Dopo il Dhome e altri casi tipicamente estivi che si concentrano nell’ex Ghetto e i suoi dintorni, siamo dunque al primo atto di una nuova battaglia tra diritto al divertimento e diritto al riposo che investe ora l’Hydro City. Una giovane famigliola che si è trasferita a maggio in un appartamento al quarto piano dello stabile che sta sopra il locale è riuscita là dove altri in zona hanno fallito: strappare per l’appunto un decreto d’urgenza che stoppasse in un colpo solo musica e schiamazzi, ancorché in via provvisoria, ovvero fino all’udienza del 5 agosto in cui si entrerà nel merito della materia e sarà discusso l’appello della Jecks. Il ricorso originario di tale famiglia si presenta in effetti agguerrito e circostanziato, e cita ad esempio non solo l’impossibilità di prendere sonno a un adulto o di dare pace a un neonato, a causa della musica house elettronica a cento battiti al minuto sparata anche fino all’una di notte, ma persino la difficoltà a leggere un libro o a guardare ed ascoltare la televisione. Non solo. Si fa riferimento, ancora, a un’asserita indifferenza dei gestori del locale nonostante i solleciti ad abbassare il volume e a chiedere agli avventori di parlare più piano, si passa poi alle rilevazioni sonore nelle camere dell’appartamento, con tanto di perizie acustiche, e si finisce addirittura con dei certificati medici allegati: da quello di un comprovato stato d’ansia della mamma al referto che evoca possibili danni psicofisici per il bimbo a causa di quei rumori provenienti da giù che gli starebbero pregiudicando un regolare riposo. Prossima udienza, come detto, venerdì.

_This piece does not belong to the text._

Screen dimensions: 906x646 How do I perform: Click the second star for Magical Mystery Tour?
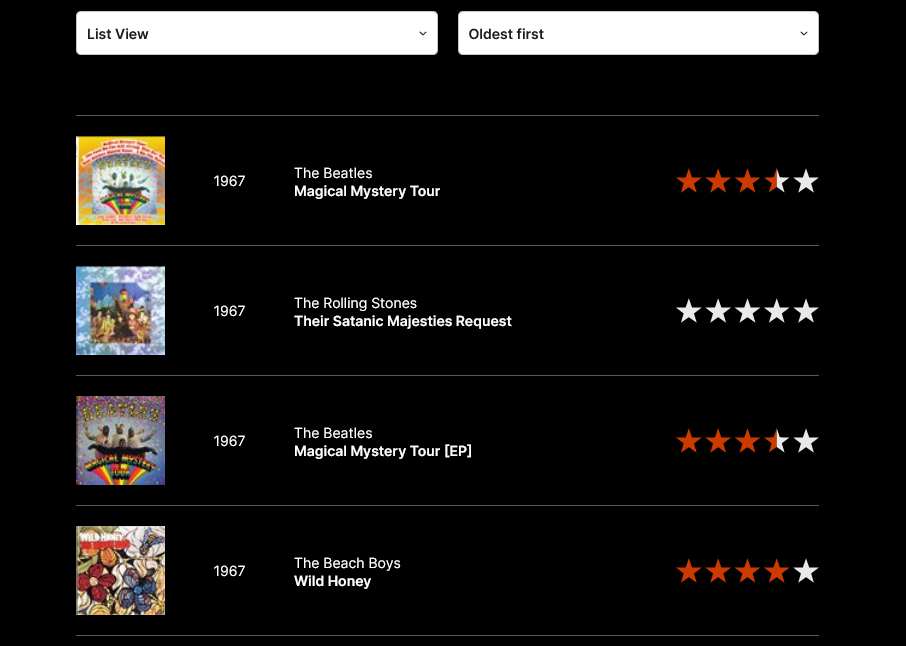718,181
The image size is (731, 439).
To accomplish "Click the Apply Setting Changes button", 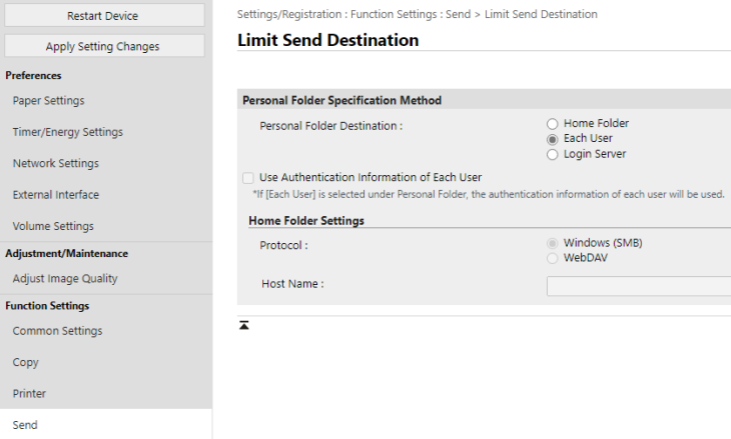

Fino ad allora l’interruttore degli altoparlanti, come pure quello delle corde vocali della gente che frequenta l’Hydro City, dev’essere messo sul lato “off”.
«Stiamo lavorando alla nostra comparsa di costituzione - spiega il legale Piero Santi che ha assunto la difesa della società che gestisce l’Hydro City -, il provvedimento è stato assunto in via cautelare in base ad una perizia di parte che ci riservavamo di valutare». In questo caso, a differenza di altre situazioni analoghe, Santi fa notare che non ci sono misurazioni affidate ad un consulente del giudice, ad un ente terzo ma solo quelle del perito incaricato da chi sta accusando Hydro City. «C’è da segnare anche il fatto - evidenzia il legale - che la controparte ha acquistato quell’appartamento a poca distanza dal locale non molti mesi fa, quando invece la vocazione di quella zona ad ospitare esercizi pubblici è ormai consolidata da anni».